Helping to prevent future phishing attacks

[r3zon8]

we recently had a compromised account that was being used to send out spam. shortly after, that account was used to send phishing emails to other local users on our domain therefore allowing the attacker to gather even more valid credentials of good accounts.

the phishing attacked asked the users to verify account information by following a link and entering their credentials. in the body of the message the URL appeared as a known/good URL: http://mail.mydomain.com , but the actual link the users were taken to was something much different.

is it possible to assign a spam score to messages that are found to have these misleading links in the body so that they are tagged as spam and not delivered? and/or how to best prevent these attacks?

[phoenix]

Quote:

Originally Posted by r3zon8

we recently had a compromised account that was being used to send out spam. shortly after, that account was used to send phishing emails to other local users on our domain therefore allowing the attacker to gather even more valid credentials of good accounts.

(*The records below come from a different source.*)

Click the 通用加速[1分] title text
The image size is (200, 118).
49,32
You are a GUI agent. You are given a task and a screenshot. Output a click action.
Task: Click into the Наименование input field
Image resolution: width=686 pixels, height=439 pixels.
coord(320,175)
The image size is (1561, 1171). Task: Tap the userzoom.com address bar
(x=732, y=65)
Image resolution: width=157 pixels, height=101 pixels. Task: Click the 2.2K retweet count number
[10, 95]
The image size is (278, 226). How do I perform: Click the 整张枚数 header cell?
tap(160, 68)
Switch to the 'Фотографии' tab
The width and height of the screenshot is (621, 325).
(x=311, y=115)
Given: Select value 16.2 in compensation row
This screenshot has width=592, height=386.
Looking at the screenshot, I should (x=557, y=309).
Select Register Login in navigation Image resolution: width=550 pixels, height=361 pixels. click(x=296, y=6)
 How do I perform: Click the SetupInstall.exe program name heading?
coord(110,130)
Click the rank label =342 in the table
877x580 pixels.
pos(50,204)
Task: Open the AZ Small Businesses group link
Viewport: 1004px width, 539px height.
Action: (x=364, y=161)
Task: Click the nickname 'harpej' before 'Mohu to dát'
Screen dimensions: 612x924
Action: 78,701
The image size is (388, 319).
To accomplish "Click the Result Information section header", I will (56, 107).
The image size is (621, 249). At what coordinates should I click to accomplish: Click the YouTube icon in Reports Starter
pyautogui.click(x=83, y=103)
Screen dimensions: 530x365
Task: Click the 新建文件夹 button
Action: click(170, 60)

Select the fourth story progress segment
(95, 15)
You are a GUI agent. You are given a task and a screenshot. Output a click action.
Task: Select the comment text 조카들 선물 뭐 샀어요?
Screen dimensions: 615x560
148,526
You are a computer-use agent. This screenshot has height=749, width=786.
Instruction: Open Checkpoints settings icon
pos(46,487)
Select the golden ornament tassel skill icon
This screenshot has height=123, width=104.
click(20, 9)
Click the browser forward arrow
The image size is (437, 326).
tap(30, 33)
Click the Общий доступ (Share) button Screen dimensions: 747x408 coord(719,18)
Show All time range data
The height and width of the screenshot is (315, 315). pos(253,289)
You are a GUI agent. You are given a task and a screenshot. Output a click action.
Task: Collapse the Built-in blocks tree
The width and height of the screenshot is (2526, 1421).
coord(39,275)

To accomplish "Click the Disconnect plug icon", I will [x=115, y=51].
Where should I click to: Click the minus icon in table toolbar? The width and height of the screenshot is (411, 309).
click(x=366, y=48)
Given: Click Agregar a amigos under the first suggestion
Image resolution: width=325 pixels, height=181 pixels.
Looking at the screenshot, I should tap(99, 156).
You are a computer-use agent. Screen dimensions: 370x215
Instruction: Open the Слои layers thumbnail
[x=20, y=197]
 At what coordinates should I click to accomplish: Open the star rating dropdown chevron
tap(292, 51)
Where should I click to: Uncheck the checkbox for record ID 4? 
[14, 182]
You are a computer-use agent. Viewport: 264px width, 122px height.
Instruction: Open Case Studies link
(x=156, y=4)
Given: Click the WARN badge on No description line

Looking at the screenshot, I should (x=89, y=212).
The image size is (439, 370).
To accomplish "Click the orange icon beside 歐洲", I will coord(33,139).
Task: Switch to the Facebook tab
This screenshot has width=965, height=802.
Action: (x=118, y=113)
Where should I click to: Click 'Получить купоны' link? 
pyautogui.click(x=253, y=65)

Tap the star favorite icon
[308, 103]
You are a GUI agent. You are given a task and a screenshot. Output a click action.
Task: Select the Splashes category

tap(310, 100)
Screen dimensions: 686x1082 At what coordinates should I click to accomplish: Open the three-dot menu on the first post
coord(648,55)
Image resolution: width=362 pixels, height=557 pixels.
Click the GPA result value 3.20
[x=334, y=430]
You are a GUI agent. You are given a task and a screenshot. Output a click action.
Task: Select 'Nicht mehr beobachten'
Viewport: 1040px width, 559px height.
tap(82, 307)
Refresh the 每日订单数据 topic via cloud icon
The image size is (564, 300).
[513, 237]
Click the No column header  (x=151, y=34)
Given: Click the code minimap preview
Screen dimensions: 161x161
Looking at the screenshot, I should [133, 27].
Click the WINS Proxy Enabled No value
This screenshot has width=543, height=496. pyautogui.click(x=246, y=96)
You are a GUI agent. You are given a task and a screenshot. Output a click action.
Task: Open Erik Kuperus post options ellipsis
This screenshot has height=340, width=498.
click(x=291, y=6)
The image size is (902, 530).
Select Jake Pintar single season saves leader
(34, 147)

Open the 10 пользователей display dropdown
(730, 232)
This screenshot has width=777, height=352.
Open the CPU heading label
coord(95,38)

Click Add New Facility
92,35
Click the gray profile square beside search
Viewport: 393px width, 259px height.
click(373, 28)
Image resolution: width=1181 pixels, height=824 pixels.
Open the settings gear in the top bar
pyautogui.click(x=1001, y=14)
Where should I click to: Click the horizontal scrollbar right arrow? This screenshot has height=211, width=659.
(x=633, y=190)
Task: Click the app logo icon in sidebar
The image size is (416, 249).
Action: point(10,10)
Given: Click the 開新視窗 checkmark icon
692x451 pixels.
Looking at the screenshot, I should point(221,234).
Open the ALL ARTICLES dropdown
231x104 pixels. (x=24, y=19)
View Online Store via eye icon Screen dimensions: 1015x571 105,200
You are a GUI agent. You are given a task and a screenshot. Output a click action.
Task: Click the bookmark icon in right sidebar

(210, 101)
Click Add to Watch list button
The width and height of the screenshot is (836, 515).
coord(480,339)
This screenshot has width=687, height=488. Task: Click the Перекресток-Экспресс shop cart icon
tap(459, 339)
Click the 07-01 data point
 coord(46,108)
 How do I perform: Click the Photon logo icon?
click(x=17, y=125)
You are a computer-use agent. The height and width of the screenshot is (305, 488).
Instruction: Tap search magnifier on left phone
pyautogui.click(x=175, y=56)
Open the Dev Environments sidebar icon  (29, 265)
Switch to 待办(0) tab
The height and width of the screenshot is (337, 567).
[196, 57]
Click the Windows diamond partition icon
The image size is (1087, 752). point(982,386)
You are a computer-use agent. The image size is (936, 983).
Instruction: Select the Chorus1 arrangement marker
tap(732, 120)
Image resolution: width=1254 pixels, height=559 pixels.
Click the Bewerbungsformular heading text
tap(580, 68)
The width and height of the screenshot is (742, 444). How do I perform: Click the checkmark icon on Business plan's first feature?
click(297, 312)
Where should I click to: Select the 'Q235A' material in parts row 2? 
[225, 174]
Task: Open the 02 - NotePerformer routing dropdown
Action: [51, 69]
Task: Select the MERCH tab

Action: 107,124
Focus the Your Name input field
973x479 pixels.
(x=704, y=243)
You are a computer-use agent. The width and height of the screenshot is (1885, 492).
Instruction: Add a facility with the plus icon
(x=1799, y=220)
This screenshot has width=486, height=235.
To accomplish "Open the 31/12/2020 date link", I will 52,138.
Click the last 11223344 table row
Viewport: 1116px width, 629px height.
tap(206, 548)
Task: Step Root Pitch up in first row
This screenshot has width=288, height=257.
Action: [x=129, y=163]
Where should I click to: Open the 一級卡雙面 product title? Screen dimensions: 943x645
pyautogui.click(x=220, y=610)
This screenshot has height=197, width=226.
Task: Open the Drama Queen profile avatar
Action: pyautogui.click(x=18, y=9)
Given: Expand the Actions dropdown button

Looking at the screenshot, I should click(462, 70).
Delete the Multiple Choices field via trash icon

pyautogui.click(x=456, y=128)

You need to implement Strong Password policy, you can do that in the Admin UI.

Quote:

Originally Posted by r3zon8

the phishing attacked asked the users to verify account information by following a link and entering their credentials. in the body of the message the URL appeared as a known/good URL: http://mail.mydomain.com , but the actual link the users were taken to was something much different.

You're never going to stop 100% of this type of email, this is essentially a user education problem.

Quote:

Originally Posted by r3zon8

is it possible to assign a spam score to messages that are found to have these misleading links in the body so that they are tagged as spam and not delivered? and/or how to best prevent these attacks?

How can you determine these links are misleading? Use RBLs and some of the checks that are already in the anti-spam system, check the wiki for details of what can be done.